§ **Material provided**
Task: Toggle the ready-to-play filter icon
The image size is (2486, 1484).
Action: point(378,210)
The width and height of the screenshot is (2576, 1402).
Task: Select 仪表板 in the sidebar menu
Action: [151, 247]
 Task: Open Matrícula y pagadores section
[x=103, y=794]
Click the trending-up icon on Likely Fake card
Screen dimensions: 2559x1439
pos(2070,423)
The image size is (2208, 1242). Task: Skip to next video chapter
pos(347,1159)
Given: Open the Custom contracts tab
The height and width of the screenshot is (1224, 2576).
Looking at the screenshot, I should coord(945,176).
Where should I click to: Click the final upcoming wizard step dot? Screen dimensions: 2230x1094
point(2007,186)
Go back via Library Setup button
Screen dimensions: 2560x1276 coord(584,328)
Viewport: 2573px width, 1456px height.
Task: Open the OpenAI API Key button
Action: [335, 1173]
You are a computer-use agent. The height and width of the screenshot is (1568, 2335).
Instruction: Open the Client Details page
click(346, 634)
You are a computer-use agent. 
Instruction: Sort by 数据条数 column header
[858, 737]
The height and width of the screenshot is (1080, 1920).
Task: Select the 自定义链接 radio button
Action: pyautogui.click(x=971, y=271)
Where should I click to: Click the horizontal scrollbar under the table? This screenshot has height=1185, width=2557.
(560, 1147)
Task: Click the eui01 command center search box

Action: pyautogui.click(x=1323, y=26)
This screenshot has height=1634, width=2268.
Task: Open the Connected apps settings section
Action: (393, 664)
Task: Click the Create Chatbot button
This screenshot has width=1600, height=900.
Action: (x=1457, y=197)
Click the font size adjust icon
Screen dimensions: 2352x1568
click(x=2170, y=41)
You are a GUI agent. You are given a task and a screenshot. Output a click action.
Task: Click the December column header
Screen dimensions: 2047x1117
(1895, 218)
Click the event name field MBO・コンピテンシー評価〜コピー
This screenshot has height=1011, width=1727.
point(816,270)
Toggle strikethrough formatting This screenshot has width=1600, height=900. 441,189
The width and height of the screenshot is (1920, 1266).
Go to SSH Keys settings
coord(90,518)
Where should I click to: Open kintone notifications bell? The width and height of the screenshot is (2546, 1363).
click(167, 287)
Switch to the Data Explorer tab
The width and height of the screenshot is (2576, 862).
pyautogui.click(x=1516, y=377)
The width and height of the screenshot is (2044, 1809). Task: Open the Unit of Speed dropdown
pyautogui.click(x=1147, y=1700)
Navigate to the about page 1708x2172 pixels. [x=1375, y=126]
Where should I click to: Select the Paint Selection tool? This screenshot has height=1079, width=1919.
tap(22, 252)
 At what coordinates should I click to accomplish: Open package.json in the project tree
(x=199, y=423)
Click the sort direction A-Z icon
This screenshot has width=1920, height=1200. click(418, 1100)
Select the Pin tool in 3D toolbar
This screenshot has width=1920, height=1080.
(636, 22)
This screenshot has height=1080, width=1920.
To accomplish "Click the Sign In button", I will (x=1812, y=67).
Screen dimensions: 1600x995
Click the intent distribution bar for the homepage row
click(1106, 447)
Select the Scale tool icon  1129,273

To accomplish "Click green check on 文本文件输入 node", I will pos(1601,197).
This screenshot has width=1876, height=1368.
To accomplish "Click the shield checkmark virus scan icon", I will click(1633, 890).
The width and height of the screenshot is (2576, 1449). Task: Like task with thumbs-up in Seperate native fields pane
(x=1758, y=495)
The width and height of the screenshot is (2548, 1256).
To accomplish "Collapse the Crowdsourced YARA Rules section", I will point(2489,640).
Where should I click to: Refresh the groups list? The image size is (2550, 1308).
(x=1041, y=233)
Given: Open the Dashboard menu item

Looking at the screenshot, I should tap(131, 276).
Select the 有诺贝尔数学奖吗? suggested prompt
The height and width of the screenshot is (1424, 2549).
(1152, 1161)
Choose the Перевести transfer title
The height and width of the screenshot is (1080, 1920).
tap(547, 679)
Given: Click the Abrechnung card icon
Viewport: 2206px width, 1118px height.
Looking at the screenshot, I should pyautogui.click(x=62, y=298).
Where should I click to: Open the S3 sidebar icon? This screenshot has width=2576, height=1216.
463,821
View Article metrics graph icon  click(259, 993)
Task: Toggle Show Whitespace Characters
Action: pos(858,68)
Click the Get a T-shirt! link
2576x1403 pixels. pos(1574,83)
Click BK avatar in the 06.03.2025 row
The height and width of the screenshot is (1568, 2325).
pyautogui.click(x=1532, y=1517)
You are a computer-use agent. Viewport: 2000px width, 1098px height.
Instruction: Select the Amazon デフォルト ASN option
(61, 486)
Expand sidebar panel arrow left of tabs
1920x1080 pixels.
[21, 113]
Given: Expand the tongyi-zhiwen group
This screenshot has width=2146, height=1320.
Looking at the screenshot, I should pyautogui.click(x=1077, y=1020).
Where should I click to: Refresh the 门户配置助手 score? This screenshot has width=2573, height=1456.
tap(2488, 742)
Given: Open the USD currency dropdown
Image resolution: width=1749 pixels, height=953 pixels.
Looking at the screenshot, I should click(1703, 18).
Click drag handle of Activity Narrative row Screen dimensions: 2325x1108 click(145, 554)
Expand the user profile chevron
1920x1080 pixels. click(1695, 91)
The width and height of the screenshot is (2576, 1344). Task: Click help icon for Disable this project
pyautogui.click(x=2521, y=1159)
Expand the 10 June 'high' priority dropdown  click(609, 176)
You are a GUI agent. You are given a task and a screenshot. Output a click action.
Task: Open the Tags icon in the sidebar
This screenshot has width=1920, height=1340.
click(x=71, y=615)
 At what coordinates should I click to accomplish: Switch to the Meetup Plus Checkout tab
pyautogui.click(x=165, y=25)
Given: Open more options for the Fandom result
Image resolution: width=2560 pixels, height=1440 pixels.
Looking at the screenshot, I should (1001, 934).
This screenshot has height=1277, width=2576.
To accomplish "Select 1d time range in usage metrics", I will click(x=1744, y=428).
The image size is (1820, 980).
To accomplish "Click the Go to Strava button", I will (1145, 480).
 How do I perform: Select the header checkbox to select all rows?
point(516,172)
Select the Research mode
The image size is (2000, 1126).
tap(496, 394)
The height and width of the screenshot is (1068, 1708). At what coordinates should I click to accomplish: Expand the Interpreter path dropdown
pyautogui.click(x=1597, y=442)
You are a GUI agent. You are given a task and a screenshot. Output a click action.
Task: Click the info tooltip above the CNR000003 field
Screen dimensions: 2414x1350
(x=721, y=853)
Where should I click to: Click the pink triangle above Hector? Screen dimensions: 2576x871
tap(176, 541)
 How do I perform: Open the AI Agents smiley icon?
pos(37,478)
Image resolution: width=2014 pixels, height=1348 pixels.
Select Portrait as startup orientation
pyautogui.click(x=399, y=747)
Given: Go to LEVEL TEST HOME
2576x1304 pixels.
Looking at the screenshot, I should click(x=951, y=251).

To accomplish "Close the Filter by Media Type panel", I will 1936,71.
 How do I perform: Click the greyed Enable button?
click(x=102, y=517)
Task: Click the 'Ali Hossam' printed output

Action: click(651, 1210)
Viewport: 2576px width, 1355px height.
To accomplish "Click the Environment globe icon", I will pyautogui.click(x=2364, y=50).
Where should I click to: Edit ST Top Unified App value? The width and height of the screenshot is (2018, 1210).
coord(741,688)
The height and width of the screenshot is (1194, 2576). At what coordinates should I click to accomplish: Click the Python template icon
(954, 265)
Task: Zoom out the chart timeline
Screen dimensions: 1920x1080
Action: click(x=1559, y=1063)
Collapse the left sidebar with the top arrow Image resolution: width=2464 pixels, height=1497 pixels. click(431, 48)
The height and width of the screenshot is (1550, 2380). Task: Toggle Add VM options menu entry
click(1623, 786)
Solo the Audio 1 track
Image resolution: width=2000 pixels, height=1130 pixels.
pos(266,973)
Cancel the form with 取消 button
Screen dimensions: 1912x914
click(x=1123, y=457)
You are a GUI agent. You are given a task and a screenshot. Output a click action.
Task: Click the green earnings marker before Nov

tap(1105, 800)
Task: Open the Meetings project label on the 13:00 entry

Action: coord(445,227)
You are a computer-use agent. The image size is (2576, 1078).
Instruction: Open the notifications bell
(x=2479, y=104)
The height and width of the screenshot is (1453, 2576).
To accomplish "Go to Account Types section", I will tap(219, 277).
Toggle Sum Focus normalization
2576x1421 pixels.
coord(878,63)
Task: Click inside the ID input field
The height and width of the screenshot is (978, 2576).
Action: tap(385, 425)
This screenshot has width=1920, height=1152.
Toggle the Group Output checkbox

§ **About this task**
All lines in the listing above from the line containing "The width and height of the screenshot is (2576, 1344)." to the line containing "This screenshot has height=1277, width=2576.", inclusive, should be retyped exactly; no other lines should appear.

§ **Task response**
The width and height of the screenshot is (2576, 1344). Task: Click help icon for Disable this project
pyautogui.click(x=2521, y=1159)
Expand the 10 June 'high' priority dropdown  click(609, 176)
You are a GUI agent. You are given a task and a screenshot. Output a click action.
Task: Open the Tags icon in the sidebar
This screenshot has width=1920, height=1340.
click(x=71, y=615)
 At what coordinates should I click to accomplish: Switch to the Meetup Plus Checkout tab
pyautogui.click(x=165, y=25)
Given: Open more options for the Fandom result
Image resolution: width=2560 pixels, height=1440 pixels.
Looking at the screenshot, I should (1001, 934).
This screenshot has height=1277, width=2576.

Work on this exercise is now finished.